— Given task —
Copy out every one of the records below without changing anything in them.

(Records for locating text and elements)
______________________________

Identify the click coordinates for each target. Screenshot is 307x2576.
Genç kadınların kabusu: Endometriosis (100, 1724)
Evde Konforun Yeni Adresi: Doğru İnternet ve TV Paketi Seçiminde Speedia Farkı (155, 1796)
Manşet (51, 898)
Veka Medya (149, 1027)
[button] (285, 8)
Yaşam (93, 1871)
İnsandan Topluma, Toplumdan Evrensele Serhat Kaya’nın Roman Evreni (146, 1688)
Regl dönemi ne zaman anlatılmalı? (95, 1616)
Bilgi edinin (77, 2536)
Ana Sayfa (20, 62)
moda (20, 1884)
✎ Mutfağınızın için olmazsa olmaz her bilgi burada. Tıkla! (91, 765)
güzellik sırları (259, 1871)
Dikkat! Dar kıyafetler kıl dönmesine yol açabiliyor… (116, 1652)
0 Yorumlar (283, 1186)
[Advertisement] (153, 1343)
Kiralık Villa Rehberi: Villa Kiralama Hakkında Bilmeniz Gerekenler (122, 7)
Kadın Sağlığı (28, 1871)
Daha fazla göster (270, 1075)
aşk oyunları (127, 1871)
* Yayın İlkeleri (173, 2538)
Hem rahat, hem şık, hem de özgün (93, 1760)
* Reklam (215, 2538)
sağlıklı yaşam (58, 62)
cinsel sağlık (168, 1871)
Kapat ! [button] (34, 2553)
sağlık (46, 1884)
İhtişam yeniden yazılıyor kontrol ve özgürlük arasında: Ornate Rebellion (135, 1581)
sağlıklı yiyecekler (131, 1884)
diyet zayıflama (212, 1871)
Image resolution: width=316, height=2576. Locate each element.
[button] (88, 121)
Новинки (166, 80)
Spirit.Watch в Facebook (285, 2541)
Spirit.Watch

______________________________

— Right answer —
Identify the click coordinates for each target. Screenshot is 307x2576.
Genç kadınların kabusu: Endometriosis (100, 1724)
Evde Konforun Yeni Adresi: Doğru İnternet ve TV Paketi Seçiminde Speedia Farkı (155, 1796)
Manşet (51, 898)
Veka Medya (149, 1027)
[button] (285, 8)
Yaşam (93, 1871)
İnsandan Topluma, Toplumdan Evrensele Serhat Kaya’nın Roman Evreni (146, 1688)
Regl dönemi ne zaman anlatılmalı? (95, 1616)
Bilgi edinin (77, 2536)
Ana Sayfa (20, 62)
moda (20, 1884)
✎ Mutfağınızın için olmazsa olmaz her bilgi burada. Tıkla! (91, 765)
güzellik sırları (259, 1871)
Dikkat! Dar kıyafetler kıl dönmesine yol açabiliyor… (116, 1652)
0 Yorumlar (283, 1186)
[Advertisement] (153, 1343)
Kiralık Villa Rehberi: Villa Kiralama Hakkında Bilmeniz Gerekenler (122, 7)
Kadın Sağlığı (28, 1871)
Daha fazla göster (270, 1075)
aşk oyunları (127, 1871)
* Yayın İlkeleri (173, 2538)
Hem rahat, hem şık, hem de özgün (93, 1760)
* Reklam (215, 2538)
sağlıklı yaşam (58, 62)
cinsel sağlık (168, 1871)
Kapat ! [button] (34, 2553)
sağlık (46, 1884)
İhtişam yeniden yazılıyor kontrol ve özgürlük arasında: Ornate Rebellion (135, 1581)
sağlıklı yiyecekler (131, 1884)
diyet zayıflama (212, 1871)
Image resolution: width=316, height=2576. Locate each element.
[button] (88, 121)
Новинки (166, 80)
Spirit.Watch в Facebook (285, 2541)
Spirit.Watch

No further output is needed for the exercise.